• **Problem statement**: The required output is the line with "Instruction: Open Microsoft" and each line that follows it to the end of the entries below, copied exactly and with nothing added.

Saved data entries
______________________________
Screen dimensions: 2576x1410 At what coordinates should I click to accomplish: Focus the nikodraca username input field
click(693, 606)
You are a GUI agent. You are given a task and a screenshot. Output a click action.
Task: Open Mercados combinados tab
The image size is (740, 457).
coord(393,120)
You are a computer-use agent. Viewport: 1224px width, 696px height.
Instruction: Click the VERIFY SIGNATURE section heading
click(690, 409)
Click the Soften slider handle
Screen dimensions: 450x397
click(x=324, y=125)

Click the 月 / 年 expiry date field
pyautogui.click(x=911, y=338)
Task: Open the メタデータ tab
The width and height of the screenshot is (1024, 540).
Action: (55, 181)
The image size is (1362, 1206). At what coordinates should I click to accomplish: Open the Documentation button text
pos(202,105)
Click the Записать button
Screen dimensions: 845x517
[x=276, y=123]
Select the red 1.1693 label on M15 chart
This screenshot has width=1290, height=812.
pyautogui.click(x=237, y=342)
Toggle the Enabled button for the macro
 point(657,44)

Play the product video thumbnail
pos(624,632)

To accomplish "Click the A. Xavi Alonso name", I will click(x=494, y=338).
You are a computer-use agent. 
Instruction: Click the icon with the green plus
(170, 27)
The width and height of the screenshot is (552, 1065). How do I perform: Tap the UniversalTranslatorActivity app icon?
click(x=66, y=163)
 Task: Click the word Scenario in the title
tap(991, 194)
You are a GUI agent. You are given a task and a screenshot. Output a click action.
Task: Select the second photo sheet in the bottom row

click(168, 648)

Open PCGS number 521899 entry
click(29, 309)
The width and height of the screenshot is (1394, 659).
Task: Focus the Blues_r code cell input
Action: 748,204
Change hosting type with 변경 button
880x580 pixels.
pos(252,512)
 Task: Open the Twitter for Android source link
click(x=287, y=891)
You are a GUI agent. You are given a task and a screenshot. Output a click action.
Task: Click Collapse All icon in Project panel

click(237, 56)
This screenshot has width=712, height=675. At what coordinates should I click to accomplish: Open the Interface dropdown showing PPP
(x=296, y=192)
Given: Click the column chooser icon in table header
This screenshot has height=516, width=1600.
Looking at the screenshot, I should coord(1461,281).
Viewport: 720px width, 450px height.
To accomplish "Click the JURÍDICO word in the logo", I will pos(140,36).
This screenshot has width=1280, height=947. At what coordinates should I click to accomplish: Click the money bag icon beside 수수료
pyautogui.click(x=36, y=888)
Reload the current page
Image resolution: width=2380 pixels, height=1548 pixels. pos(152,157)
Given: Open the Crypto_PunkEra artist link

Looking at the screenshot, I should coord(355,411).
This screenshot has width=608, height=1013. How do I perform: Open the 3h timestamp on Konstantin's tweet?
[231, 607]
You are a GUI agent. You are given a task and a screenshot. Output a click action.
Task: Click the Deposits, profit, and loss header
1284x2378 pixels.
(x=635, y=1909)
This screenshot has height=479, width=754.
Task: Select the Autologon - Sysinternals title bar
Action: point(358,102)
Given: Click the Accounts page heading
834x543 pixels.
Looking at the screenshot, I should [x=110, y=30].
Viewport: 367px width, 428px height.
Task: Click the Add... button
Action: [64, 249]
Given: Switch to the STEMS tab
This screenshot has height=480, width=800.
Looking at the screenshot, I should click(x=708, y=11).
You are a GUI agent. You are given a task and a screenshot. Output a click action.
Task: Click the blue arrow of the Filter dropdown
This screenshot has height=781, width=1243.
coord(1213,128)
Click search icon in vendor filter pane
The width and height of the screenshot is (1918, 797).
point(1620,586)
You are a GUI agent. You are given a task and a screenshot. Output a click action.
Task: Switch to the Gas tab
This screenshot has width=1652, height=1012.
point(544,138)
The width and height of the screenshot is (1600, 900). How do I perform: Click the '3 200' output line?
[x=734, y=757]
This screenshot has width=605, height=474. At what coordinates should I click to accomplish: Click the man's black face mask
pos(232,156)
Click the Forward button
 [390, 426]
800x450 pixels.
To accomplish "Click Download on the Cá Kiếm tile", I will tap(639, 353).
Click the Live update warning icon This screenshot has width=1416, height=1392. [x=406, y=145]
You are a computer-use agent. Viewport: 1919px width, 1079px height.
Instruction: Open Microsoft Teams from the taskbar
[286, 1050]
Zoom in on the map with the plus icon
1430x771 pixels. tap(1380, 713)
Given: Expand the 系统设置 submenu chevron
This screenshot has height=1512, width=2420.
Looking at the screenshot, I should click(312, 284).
______________________________
• **Output below**:
Instruction: Open Microsoft Teams from the taskbar
[286, 1050]
Zoom in on the map with the plus icon
1430x771 pixels. tap(1380, 713)
Given: Expand the 系统设置 submenu chevron
This screenshot has height=1512, width=2420.
Looking at the screenshot, I should click(312, 284).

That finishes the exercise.